> [Task to carry out]: Repeat each line of the material below word for word.

> [Provided information]:
════════════════════

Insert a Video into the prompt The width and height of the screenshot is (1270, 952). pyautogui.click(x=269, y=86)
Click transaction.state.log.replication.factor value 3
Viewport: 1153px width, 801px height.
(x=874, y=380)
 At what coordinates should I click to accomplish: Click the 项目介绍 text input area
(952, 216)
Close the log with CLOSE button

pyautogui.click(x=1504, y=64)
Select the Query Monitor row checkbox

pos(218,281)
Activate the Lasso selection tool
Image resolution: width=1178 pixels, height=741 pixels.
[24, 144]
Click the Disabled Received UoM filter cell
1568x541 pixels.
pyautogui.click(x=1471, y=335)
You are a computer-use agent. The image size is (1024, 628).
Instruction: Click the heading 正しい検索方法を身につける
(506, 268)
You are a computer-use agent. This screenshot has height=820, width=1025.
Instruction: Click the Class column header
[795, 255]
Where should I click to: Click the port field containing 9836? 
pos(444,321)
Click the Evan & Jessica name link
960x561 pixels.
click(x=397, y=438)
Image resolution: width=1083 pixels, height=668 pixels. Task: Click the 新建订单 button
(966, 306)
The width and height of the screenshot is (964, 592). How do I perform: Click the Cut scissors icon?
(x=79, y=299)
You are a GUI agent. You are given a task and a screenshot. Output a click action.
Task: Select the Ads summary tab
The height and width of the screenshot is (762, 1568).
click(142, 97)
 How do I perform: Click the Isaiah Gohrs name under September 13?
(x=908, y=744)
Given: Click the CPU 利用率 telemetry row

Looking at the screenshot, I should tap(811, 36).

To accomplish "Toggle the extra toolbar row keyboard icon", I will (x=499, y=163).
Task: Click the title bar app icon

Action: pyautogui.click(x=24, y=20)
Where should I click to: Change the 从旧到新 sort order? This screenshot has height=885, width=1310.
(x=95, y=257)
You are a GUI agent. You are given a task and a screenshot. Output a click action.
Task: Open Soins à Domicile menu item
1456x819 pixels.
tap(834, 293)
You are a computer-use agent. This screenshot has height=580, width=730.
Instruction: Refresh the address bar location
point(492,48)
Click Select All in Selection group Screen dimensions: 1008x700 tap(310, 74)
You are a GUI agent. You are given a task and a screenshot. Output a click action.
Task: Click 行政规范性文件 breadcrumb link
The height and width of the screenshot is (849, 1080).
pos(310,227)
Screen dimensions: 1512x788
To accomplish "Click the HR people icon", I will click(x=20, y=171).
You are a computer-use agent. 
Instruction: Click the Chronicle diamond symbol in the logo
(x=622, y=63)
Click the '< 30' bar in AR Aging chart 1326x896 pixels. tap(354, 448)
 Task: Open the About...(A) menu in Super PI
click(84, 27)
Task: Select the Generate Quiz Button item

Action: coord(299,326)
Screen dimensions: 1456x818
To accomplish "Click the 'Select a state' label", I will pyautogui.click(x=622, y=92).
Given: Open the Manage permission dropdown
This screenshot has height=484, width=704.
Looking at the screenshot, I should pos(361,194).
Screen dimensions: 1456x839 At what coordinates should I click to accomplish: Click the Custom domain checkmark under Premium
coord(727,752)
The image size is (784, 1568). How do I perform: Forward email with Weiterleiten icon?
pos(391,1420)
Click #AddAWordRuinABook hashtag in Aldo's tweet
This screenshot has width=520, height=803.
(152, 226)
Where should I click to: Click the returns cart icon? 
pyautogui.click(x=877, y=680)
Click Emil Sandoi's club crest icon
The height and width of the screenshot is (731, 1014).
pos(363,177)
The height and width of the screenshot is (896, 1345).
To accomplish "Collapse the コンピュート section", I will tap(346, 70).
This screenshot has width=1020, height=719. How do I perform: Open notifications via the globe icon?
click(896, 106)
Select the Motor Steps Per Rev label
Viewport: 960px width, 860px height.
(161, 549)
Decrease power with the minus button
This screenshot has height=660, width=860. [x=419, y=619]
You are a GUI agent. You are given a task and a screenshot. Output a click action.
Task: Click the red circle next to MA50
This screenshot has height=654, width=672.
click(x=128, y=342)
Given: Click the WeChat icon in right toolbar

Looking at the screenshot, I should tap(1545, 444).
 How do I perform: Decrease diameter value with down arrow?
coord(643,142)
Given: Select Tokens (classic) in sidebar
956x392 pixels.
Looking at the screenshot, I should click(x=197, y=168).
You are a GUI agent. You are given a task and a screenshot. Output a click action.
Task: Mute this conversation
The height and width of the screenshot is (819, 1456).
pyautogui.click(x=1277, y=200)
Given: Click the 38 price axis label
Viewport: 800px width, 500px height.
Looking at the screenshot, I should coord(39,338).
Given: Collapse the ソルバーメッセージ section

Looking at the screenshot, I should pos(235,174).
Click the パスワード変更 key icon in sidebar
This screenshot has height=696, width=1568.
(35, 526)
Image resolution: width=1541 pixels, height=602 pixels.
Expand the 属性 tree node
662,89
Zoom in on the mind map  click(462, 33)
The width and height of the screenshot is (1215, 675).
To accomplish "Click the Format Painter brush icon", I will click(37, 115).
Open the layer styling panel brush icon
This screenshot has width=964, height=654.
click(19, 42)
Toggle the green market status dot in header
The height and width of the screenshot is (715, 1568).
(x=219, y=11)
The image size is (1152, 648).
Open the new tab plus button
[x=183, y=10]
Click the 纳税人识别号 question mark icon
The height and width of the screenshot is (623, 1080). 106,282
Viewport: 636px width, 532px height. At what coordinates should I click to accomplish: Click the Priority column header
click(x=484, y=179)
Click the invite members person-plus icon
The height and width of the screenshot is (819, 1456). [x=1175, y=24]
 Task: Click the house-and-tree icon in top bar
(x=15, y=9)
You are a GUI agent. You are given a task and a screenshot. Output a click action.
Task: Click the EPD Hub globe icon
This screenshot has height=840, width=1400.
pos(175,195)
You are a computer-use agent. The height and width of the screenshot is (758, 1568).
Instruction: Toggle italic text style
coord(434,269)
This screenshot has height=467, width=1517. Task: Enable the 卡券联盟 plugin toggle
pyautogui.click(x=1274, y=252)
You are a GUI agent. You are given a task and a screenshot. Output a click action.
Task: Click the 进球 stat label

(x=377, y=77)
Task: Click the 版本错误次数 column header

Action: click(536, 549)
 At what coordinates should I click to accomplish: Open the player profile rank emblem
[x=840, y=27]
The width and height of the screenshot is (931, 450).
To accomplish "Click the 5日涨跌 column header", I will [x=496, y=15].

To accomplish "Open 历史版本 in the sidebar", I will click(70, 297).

════════════════════

> [Task response]:
Insert a Video into the prompt The width and height of the screenshot is (1270, 952). pyautogui.click(x=269, y=86)
Click transaction.state.log.replication.factor value 3
Viewport: 1153px width, 801px height.
(x=874, y=380)
 At what coordinates should I click to accomplish: Click the 项目介绍 text input area
(952, 216)
Close the log with CLOSE button

pyautogui.click(x=1504, y=64)
Select the Query Monitor row checkbox

pos(218,281)
Activate the Lasso selection tool
Image resolution: width=1178 pixels, height=741 pixels.
[24, 144]
Click the Disabled Received UoM filter cell
1568x541 pixels.
pyautogui.click(x=1471, y=335)
You are a computer-use agent. The image size is (1024, 628).
Instruction: Click the heading 正しい検索方法を身につける
(506, 268)
You are a computer-use agent. This screenshot has height=820, width=1025.
Instruction: Click the Class column header
[795, 255]
Where should I click to: Click the port field containing 9836? 
pos(444,321)
Click the Evan & Jessica name link
960x561 pixels.
click(x=397, y=438)
Image resolution: width=1083 pixels, height=668 pixels. Task: Click the 新建订单 button
(966, 306)
The width and height of the screenshot is (964, 592). How do I perform: Click the Cut scissors icon?
(x=79, y=299)
You are a GUI agent. You are given a task and a screenshot. Output a click action.
Task: Select the Ads summary tab
The height and width of the screenshot is (762, 1568).
click(142, 97)
 How do I perform: Click the Isaiah Gohrs name under September 13?
(x=908, y=744)
Given: Click the CPU 利用率 telemetry row

Looking at the screenshot, I should tap(811, 36).

To accomplish "Toggle the extra toolbar row keyboard icon", I will (x=499, y=163).
Task: Click the title bar app icon

Action: pyautogui.click(x=24, y=20)
Where should I click to: Change the 从旧到新 sort order? This screenshot has height=885, width=1310.
(x=95, y=257)
You are a GUI agent. You are given a task and a screenshot. Output a click action.
Task: Open Soins à Domicile menu item
1456x819 pixels.
tap(834, 293)
You are a computer-use agent. This screenshot has height=580, width=730.
Instruction: Refresh the address bar location
point(492,48)
Click Select All in Selection group Screen dimensions: 1008x700 tap(310, 74)
You are a GUI agent. You are given a task and a screenshot. Output a click action.
Task: Click 行政规范性文件 breadcrumb link
The height and width of the screenshot is (849, 1080).
pos(310,227)
Screen dimensions: 1512x788
To accomplish "Click the HR people icon", I will click(x=20, y=171).
You are a computer-use agent. 
Instruction: Click the Chronicle diamond symbol in the logo
(x=622, y=63)
Click the '< 30' bar in AR Aging chart 1326x896 pixels. tap(354, 448)
 Task: Open the About...(A) menu in Super PI
click(84, 27)
Task: Select the Generate Quiz Button item

Action: coord(299,326)
Screen dimensions: 1456x818
To accomplish "Click the 'Select a state' label", I will pyautogui.click(x=622, y=92).
Given: Open the Manage permission dropdown
This screenshot has height=484, width=704.
Looking at the screenshot, I should pos(361,194).
Screen dimensions: 1456x839 At what coordinates should I click to accomplish: Click the Custom domain checkmark under Premium
coord(727,752)
The image size is (784, 1568). How do I perform: Forward email with Weiterleiten icon?
pos(391,1420)
Click #AddAWordRuinABook hashtag in Aldo's tweet
This screenshot has width=520, height=803.
(152, 226)
Where should I click to: Click the returns cart icon? 
pyautogui.click(x=877, y=680)
Click Emil Sandoi's club crest icon
The height and width of the screenshot is (731, 1014).
pos(363,177)
The height and width of the screenshot is (896, 1345).
To accomplish "Collapse the コンピュート section", I will tap(346, 70).
This screenshot has width=1020, height=719. How do I perform: Open notifications via the globe icon?
click(896, 106)
Select the Motor Steps Per Rev label
Viewport: 960px width, 860px height.
(161, 549)
Decrease power with the minus button
This screenshot has height=660, width=860. [x=419, y=619]
You are a GUI agent. You are given a task and a screenshot. Output a click action.
Task: Click the red circle next to MA50
This screenshot has height=654, width=672.
click(x=128, y=342)
Given: Click the WeChat icon in right toolbar

Looking at the screenshot, I should tap(1545, 444).
 How do I perform: Decrease diameter value with down arrow?
coord(643,142)
Given: Select Tokens (classic) in sidebar
956x392 pixels.
Looking at the screenshot, I should click(x=197, y=168).
You are a GUI agent. You are given a task and a screenshot. Output a click action.
Task: Mute this conversation
The height and width of the screenshot is (819, 1456).
pyautogui.click(x=1277, y=200)
Given: Click the 38 price axis label
Viewport: 800px width, 500px height.
Looking at the screenshot, I should coord(39,338).
Given: Collapse the ソルバーメッセージ section

Looking at the screenshot, I should pos(235,174).
Click the パスワード変更 key icon in sidebar
This screenshot has height=696, width=1568.
(35, 526)
Image resolution: width=1541 pixels, height=602 pixels.
Expand the 属性 tree node
662,89
Zoom in on the mind map  click(462, 33)
The width and height of the screenshot is (1215, 675).
To accomplish "Click the Format Painter brush icon", I will click(37, 115).
Open the layer styling panel brush icon
This screenshot has width=964, height=654.
click(19, 42)
Toggle the green market status dot in header
The height and width of the screenshot is (715, 1568).
(x=219, y=11)
The image size is (1152, 648).
Open the new tab plus button
[x=183, y=10]
Click the 纳税人识别号 question mark icon
The height and width of the screenshot is (623, 1080). 106,282
Viewport: 636px width, 532px height. At what coordinates should I click to accomplish: Click the Priority column header
click(x=484, y=179)
Click the invite members person-plus icon
The height and width of the screenshot is (819, 1456). [x=1175, y=24]
 Task: Click the house-and-tree icon in top bar
(x=15, y=9)
You are a GUI agent. You are given a task and a screenshot. Output a click action.
Task: Click the EPD Hub globe icon
This screenshot has height=840, width=1400.
pos(175,195)
You are a computer-use agent. The height and width of the screenshot is (758, 1568).
Instruction: Toggle italic text style
coord(434,269)
This screenshot has height=467, width=1517. Task: Enable the 卡券联盟 plugin toggle
pyautogui.click(x=1274, y=252)
You are a GUI agent. You are given a task and a screenshot. Output a click action.
Task: Click the 进球 stat label

(x=377, y=77)
Task: Click the 版本错误次数 column header

Action: click(536, 549)
 At what coordinates should I click to accomplish: Open the player profile rank emblem
[x=840, y=27]
The width and height of the screenshot is (931, 450).
To accomplish "Click the 5日涨跌 column header", I will [x=496, y=15].

To accomplish "Open 历史版本 in the sidebar", I will click(70, 297).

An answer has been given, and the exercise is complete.